Mais une fiducie foncière communautaire ne cherche pas à maximiser ses profits en construisant le plus grand nombre possible de maisons sur un terrain donné, indépendamment de ce qu’elle fait pour l’environnement. Le community land trust a les mêmes intérêts en matière de préservation de l’environnement que le conservation land trust, il y a donc un terrain d’entente entre eux. Nous pensons qu’il est préférable pour les community land trust de travailler avec le mouvement des conservation land trust et de le soutenir, car ce mouvement a une grande force politique.
En outre, lorsqu’il s’agit de questions pratiques immédiates, les fondations foncières de conservation qui souhaitent acquérir des terres doivent généralement trouver l’argent nécessaire pour les acheter. Il y a de fortes chances pour qu’une parcelle qu’ils souhaitent acquérir contienne des terrains susceptibles d’accueillir des logements. Ce qui se passe souvent, c’est qu’ils se disent : “D’accord, nous vendrons ce terrain à un promoteur et nous obtiendrons suffisamment d’argent pour couvrir à peu près le coût du reste du terrain, qui pourra alors être protégé contre tout développement ultérieur”.

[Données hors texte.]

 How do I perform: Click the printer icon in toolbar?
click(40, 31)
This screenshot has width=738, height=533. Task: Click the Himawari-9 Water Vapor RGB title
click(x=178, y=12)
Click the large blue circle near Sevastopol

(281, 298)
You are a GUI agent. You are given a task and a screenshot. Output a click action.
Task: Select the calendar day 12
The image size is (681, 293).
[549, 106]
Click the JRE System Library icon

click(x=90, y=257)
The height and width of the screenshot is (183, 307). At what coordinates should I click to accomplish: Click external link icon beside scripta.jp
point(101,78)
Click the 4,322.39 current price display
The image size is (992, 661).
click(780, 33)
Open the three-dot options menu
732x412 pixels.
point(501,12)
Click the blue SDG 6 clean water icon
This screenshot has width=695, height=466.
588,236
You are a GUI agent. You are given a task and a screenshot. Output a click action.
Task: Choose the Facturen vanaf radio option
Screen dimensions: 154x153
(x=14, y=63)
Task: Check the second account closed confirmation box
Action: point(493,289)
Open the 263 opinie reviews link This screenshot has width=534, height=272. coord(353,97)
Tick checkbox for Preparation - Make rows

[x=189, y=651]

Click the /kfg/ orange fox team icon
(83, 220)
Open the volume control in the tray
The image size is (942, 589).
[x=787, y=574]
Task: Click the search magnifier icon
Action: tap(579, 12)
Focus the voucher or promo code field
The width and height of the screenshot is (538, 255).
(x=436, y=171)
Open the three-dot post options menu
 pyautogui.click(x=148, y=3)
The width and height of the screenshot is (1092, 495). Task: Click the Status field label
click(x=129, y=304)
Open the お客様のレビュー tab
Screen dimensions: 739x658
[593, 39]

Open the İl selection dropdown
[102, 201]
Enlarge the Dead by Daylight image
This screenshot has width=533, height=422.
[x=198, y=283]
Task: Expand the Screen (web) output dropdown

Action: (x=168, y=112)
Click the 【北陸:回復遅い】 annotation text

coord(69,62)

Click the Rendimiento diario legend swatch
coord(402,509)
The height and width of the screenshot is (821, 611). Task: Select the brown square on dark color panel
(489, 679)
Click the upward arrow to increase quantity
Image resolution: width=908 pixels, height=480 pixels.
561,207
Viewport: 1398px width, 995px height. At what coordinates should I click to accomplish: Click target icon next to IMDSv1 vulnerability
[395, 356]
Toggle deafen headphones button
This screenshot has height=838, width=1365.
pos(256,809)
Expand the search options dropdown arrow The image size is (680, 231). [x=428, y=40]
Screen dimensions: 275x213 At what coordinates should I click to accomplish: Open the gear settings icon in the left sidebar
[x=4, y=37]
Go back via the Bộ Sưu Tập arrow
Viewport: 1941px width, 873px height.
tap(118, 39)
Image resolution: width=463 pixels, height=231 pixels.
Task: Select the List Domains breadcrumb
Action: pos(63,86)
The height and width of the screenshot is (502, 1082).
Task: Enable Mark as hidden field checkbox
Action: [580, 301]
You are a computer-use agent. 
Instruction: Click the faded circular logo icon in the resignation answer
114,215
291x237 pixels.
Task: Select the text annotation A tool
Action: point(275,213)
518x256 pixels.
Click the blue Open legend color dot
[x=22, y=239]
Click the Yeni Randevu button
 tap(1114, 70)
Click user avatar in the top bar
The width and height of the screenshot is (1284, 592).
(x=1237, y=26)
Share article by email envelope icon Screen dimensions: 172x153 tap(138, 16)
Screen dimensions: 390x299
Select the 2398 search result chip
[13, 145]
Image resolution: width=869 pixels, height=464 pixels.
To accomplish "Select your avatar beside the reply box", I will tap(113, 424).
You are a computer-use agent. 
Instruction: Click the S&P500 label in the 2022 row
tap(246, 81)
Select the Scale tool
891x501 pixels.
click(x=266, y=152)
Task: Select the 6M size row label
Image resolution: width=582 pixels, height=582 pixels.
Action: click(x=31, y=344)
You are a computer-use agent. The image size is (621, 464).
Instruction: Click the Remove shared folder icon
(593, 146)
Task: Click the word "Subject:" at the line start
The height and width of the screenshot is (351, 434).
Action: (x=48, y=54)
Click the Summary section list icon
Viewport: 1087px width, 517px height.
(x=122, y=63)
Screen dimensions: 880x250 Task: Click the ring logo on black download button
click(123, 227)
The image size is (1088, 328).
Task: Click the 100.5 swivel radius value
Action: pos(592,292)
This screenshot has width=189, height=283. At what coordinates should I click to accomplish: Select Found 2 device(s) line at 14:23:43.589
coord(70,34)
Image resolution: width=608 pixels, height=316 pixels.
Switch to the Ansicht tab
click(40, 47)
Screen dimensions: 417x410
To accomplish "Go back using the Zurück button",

Le problème est que les propriétaires de ces nouvelles maisons bénéficient d’un avantage injuste, car ils sont entourés d’espaces ouverts permanents, ce qui fait que la valeur de leur terrain augmente. Vous avez créé une situation de plus-value foncière qui n’est pas équitable pour l’ensemble de la communauté. Mais si la fiducie foncière de conservation travaille avec une fiducie foncière communautaire plutôt qu’avec un promoteur à but lucratif, la communauté ne sera pas lésée. La fiducie foncière communautaire peut capturer cette valeur appréciée pour la communauté.